## WORK TO COMPLETE
Starting with the line that contains "Click the 录取查询结果 table heading", repeat each line exactly through the final line of the listing. No picture should appear in the copy.

## MATERIALS PROVIDED
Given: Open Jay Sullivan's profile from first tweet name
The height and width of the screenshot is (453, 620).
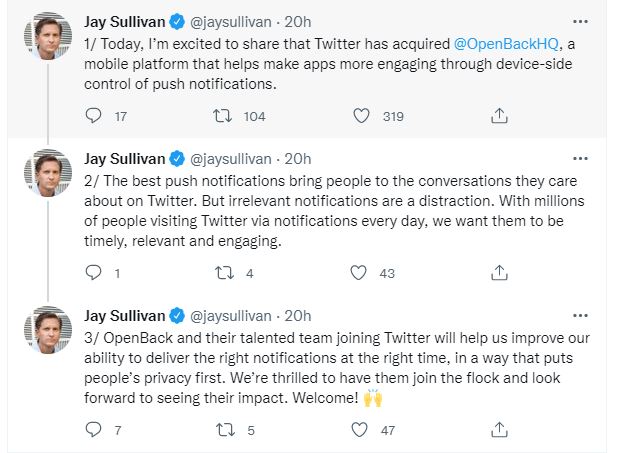Looking at the screenshot, I should 123,21.
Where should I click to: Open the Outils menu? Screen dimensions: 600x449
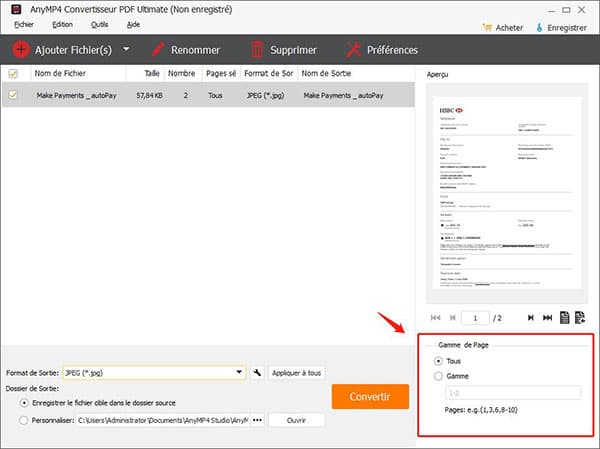99,23
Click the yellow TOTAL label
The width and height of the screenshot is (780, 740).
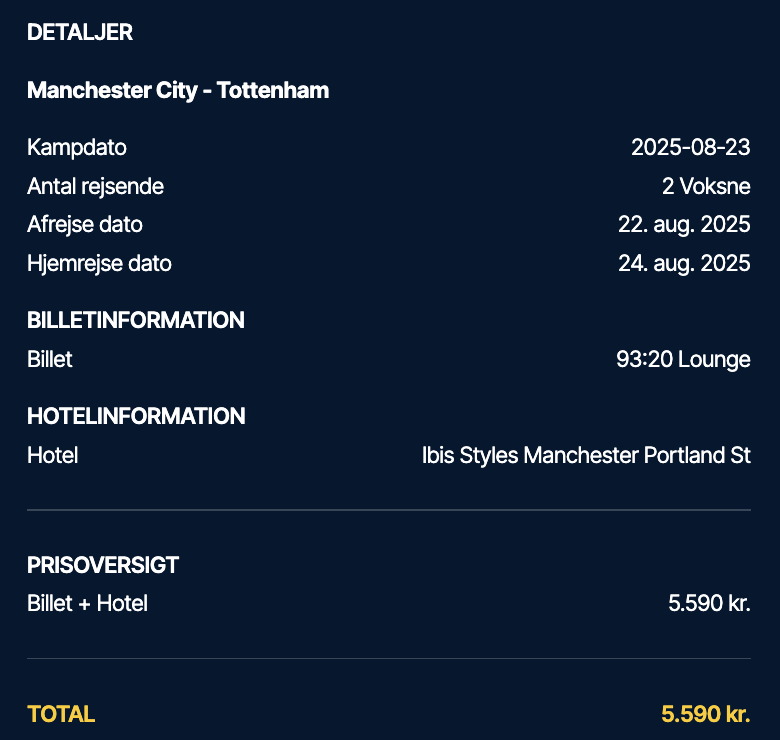[61, 714]
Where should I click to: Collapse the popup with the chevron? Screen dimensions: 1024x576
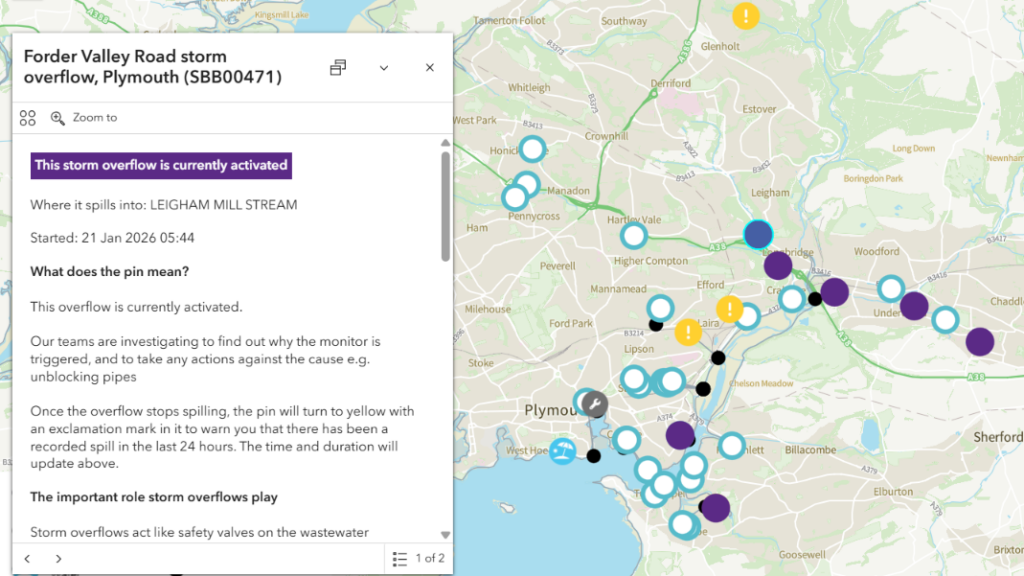click(384, 68)
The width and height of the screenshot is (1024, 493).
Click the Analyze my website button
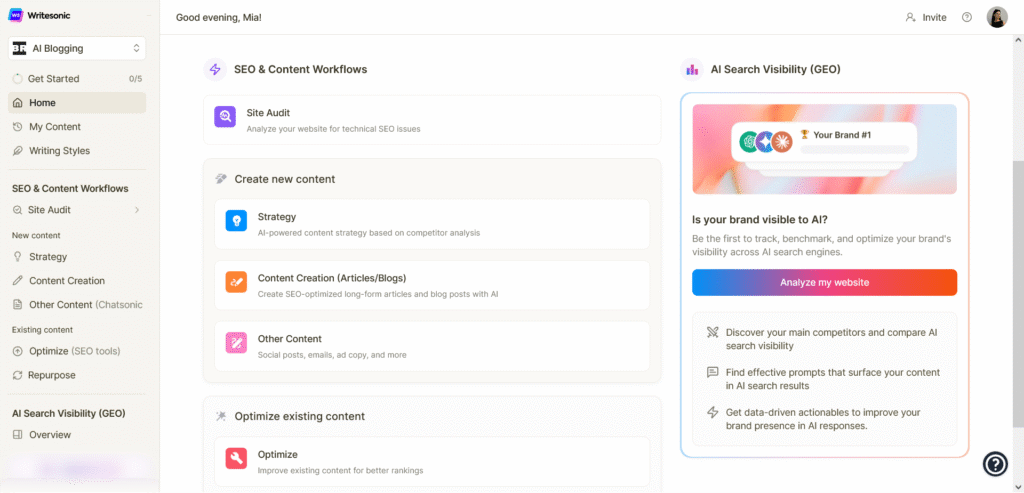click(824, 282)
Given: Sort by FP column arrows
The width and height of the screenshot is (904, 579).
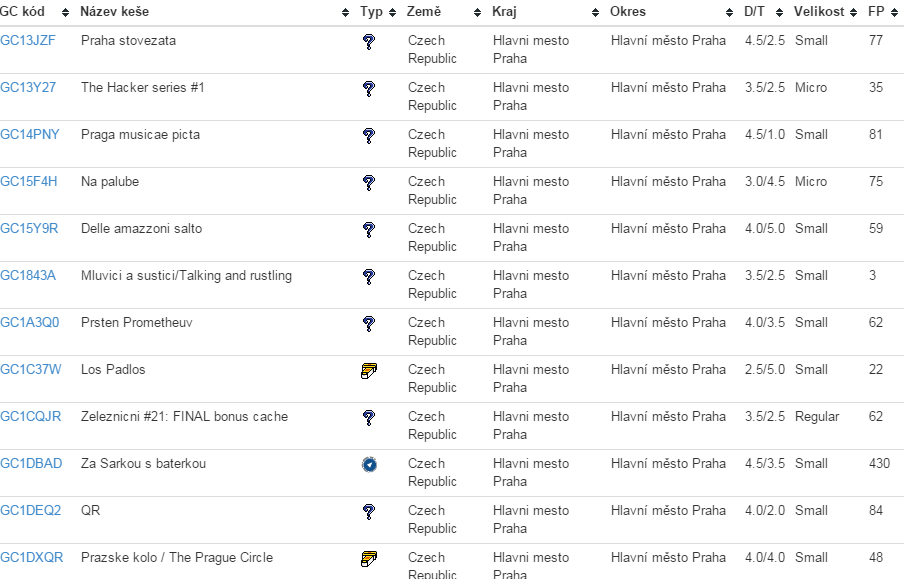Looking at the screenshot, I should pos(894,13).
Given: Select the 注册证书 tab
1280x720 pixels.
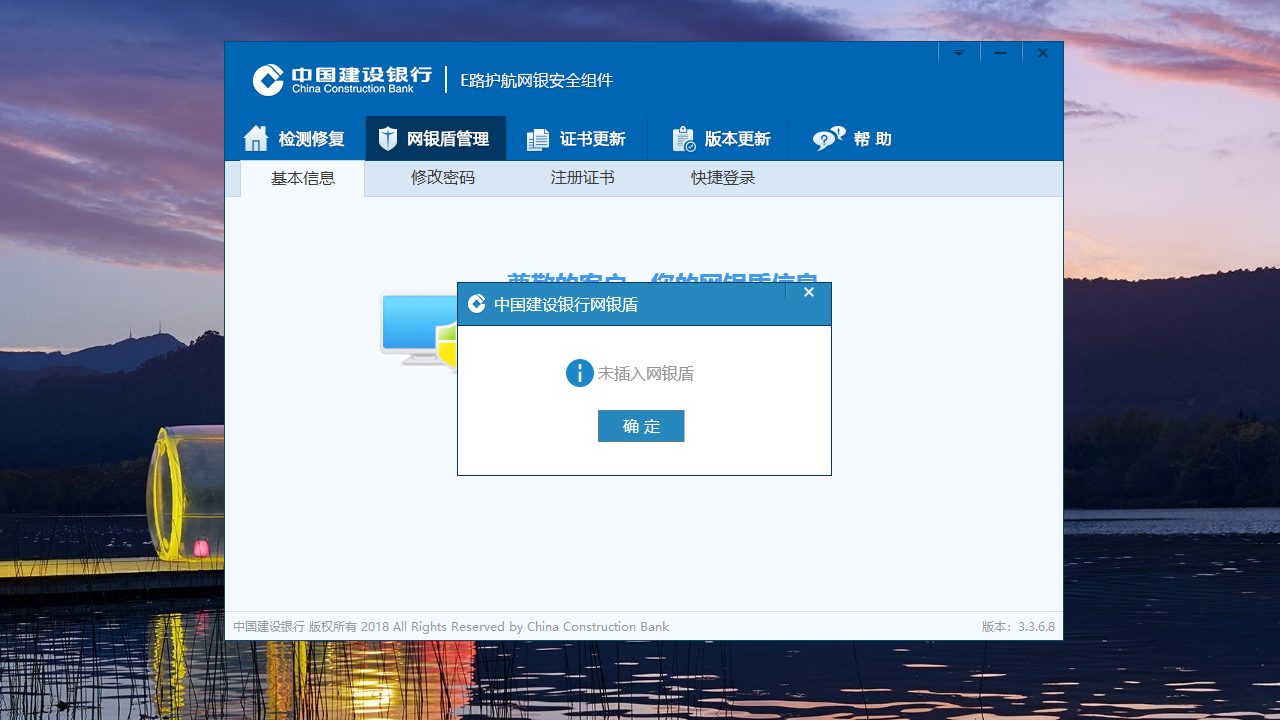Looking at the screenshot, I should pyautogui.click(x=583, y=177).
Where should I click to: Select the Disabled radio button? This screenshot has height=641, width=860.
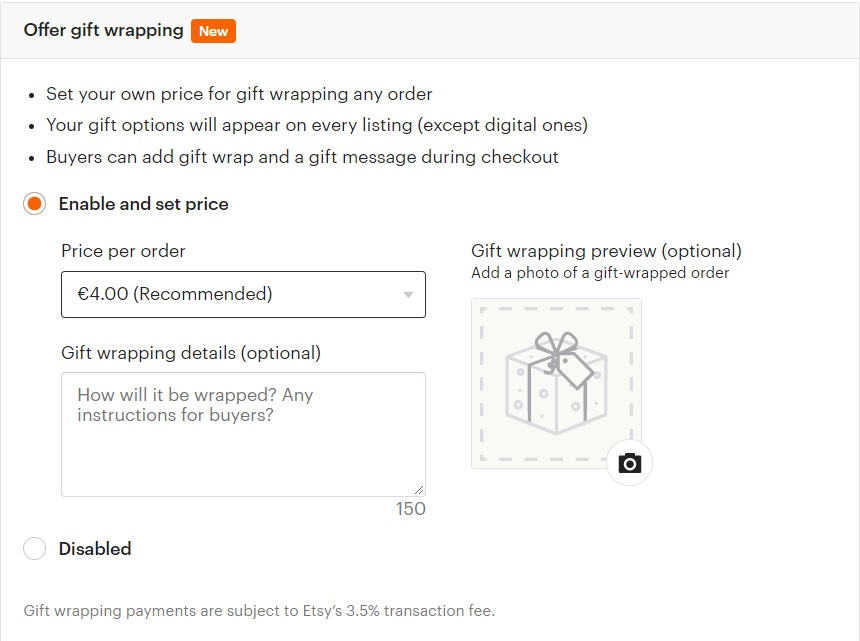click(35, 549)
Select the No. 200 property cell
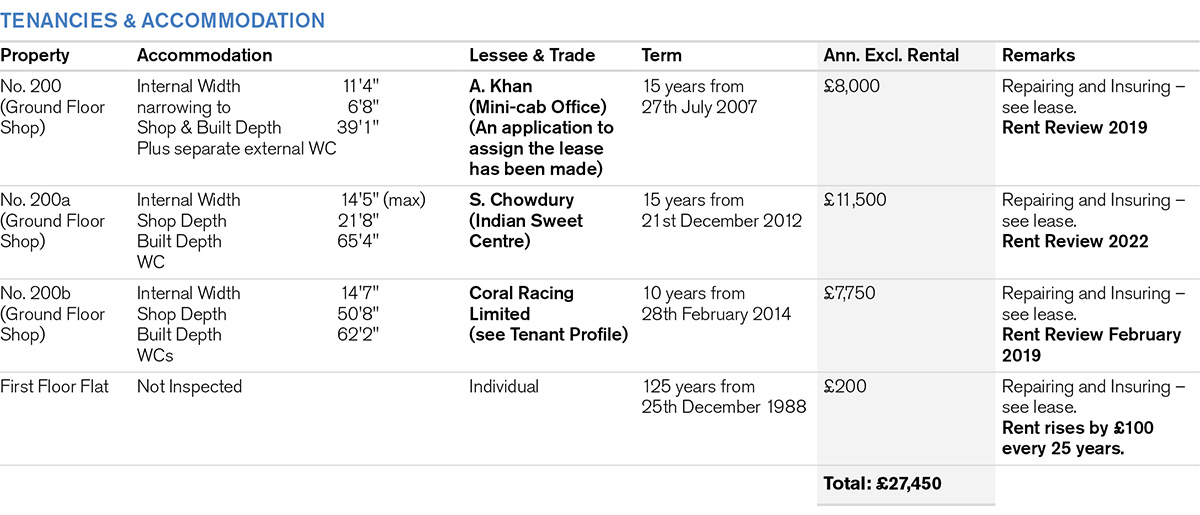This screenshot has width=1200, height=515. coord(52,107)
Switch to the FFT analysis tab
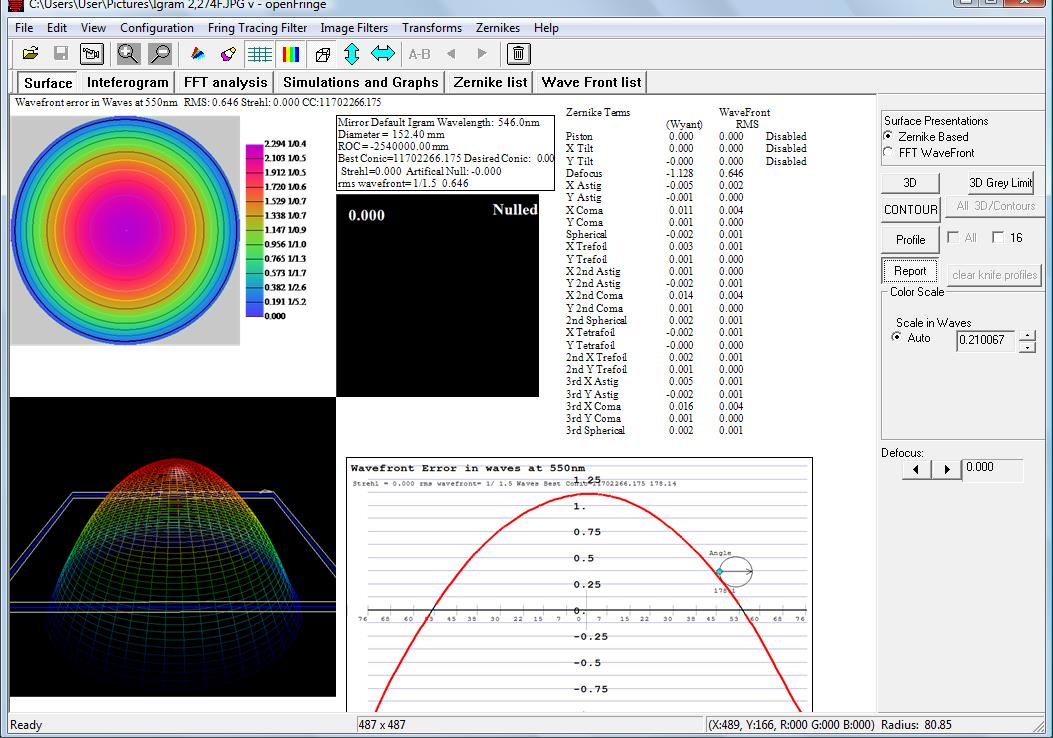 (x=225, y=82)
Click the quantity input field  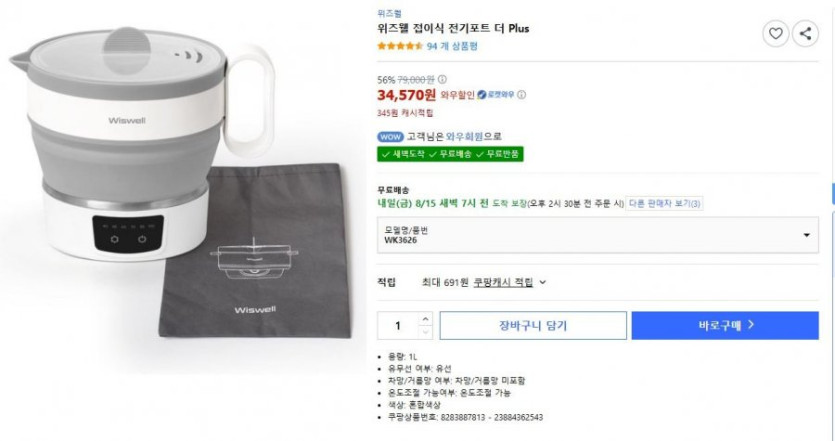(398, 325)
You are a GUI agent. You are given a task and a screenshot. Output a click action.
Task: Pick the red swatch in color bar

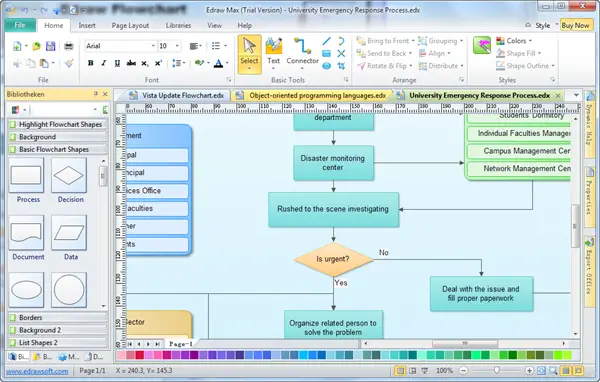pos(140,355)
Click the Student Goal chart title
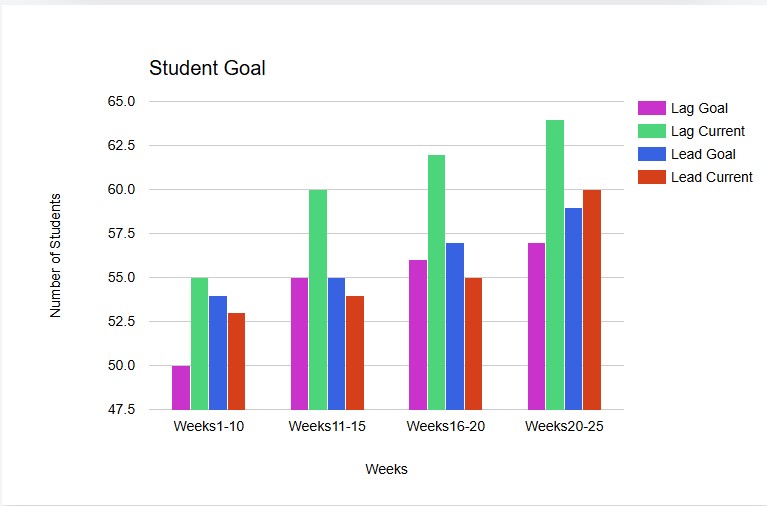The width and height of the screenshot is (767, 506). coord(207,69)
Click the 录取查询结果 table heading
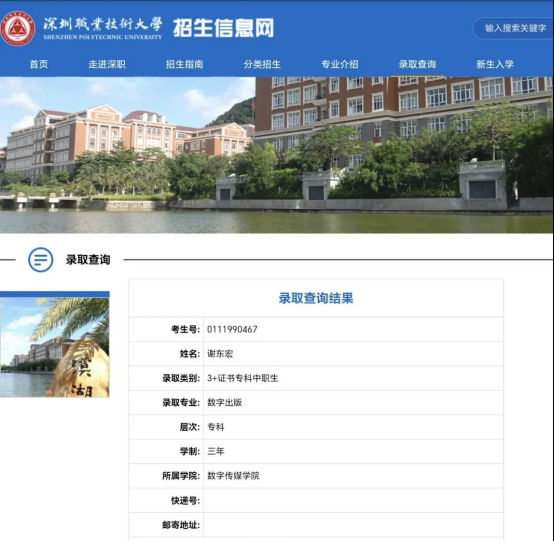Viewport: 554px width, 541px height. (x=316, y=298)
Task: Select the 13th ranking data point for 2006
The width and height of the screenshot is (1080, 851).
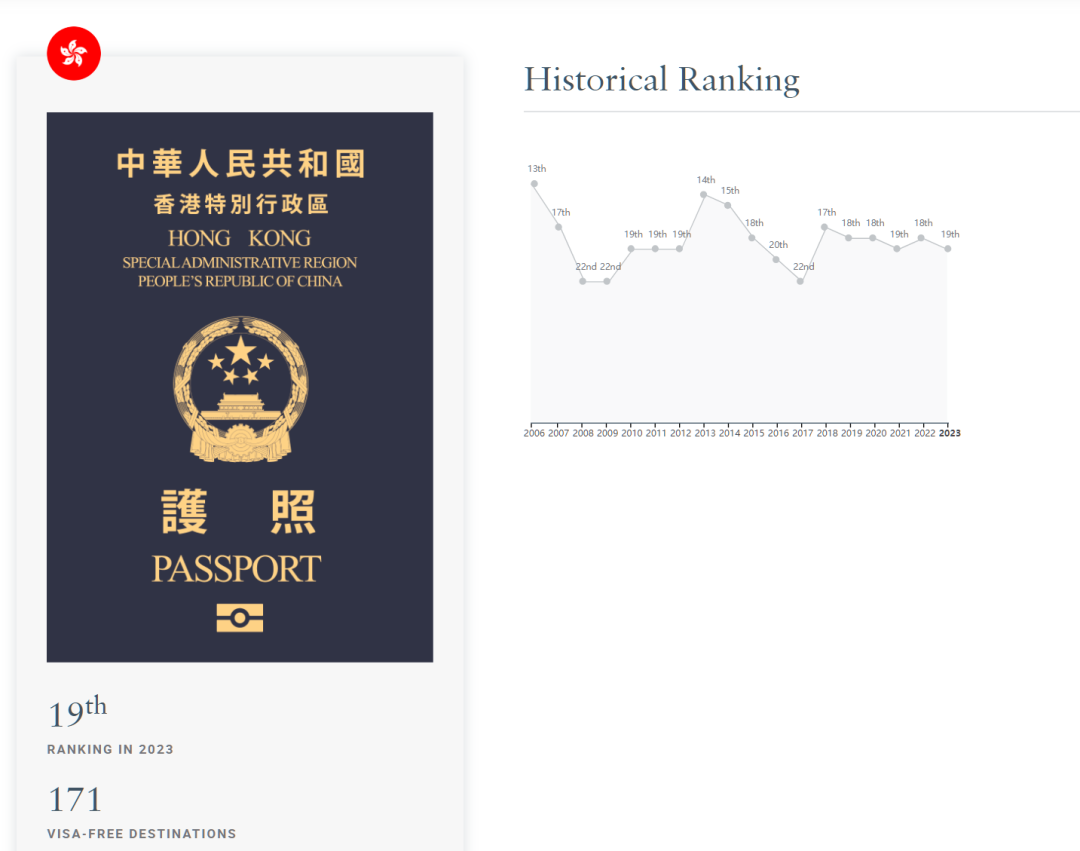Action: point(536,183)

## ANSWER FOR THIS EXERCISE
Click the 录取查询结果 table heading
Viewport: 554px width, 541px height. (x=316, y=298)
Task: Select the 13th ranking data point for 2006
The width and height of the screenshot is (1080, 851).
Action: point(536,183)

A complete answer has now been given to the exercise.